Inspiring Older Readers

posted on 28 Apr 2016

Kith: The Riddle of the Childscape by Jay Griffiths

Occasionally there are books which you feel obliged to read for professional reasons but which break the bounds of the mundane and manage to speak to a wider audience than the select few academics that would usually pick up a book about the changing nature of childhood.

Kith is one of these. Originally published in 2013 it sets itself the task of asking why, in a late capitalist society where material needs are potentially better met than ever before, so many children in the UK say they are unhappy. This is not, of course, new territory. In the past writers like Neil Postman ( The Disappearance of Childhood) have written about the increasing sense of alienation children suffer from in a world of new technology and Sue Palmer’s Toxic Childhood enjoyed a brief period of notoriety when that came out.
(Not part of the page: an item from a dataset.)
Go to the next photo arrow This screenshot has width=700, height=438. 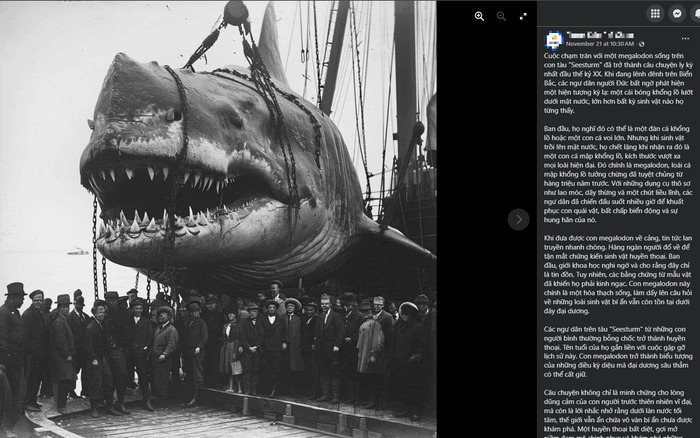pyautogui.click(x=518, y=219)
Palmer’s contention that we have created an essentially toxic environment for our children and that we will reap the whirlwind was absurdly apocalyptic and overstated and, more annoyingly, poorly evidenced and argued.

Griffiths avoids these pitfalls and, although she has a tendency towards the sentimental, she acknowledges that the world of childhood is a complex and multi-faceted thing. Her starting point is the word ‘Kith’ which she argues has lost its true meaning in modern day parlance where we only normally hear it linked with the word ‘kin’. However, she argues the word kith has an important meaning because it was originally meant to represent that space or sphere of influence a child might feel is home territory – and this is what she feels may be under threat.

So the focus of her attention is the way we seem to have traded off the freedom to explore the environment against greater access to technologically advanced material treasures. She uses examples from the past and from other cultures to help explain how modern childhood becomes impoverished through this process. I also think it’s useful that she takes time to challenge some of the general hysteria that surrounds child safety and the threats of paedophilia or ‘stranger danger’. The evidence is pretty clear that the chief threat to children’s safety comes from inside the family rather than from the outside and the statistics and research clearly show that the external threat to child safety is no greater now than it ever has been.

It is also admirable that she raises the debate on the increasing medicalisation of children’s behaviour and the risks inherent in creating a generation of children who carry a ‘diagnosis’ to explain their otherwise pretty normal childhood characteristics – children can be fidgety and lack concentration and be bored without it being pathologised. Middle class parental desire to have a diagnosis for, rather than an explanation of, their child’s behaviour is in danger of creating its own industry.

That’s not to say all is well with this book. Her writing style can be irritating when she flirts with what can only be called the mythologisation of childhood. Although she would probably deny this, it seems clear to me that she has an almost Platonic idea of the perfect form childhood should take and that real childhood can be measured against this in some way. I was also struck by the way in which children aren’t themselves seen as having any agency in this debate – childhood is done to them and they don’t seem to have any say or role in the co-production of that childhood. This is something that seems to me to be highly unlikely. Some discussion about the autonomy we should expect of children in terms of decision making about the nature of the childhood they experience would make a valuable addition. Let me give you an example. I hated most things sporty and games-based at school – it was a part of the timetable I thought was just there to humiliate me and divert me from doing things I was more interested in. In these situations I most certainly didn’t want to be forced to ‘experience’ nature and I most certainly didn’t care about the health rewards of exercise. What’s the legitimate position we should take on this: should I have been given agency to decline the offer of sport and games or should I have been forced into it because older and wiser people than me know what’s best for me? Ultimately, I don’t think Griffiths helps us too much in coming to that decision.

This is a book I’d recommend to anyone interested in the nature of childhood and the kind of childhood we’re creating for the next generation. It is accessibly written for a lay audience and it is most certainly thought-provoking – which are two good ticks on anyone’s checklist of a good read.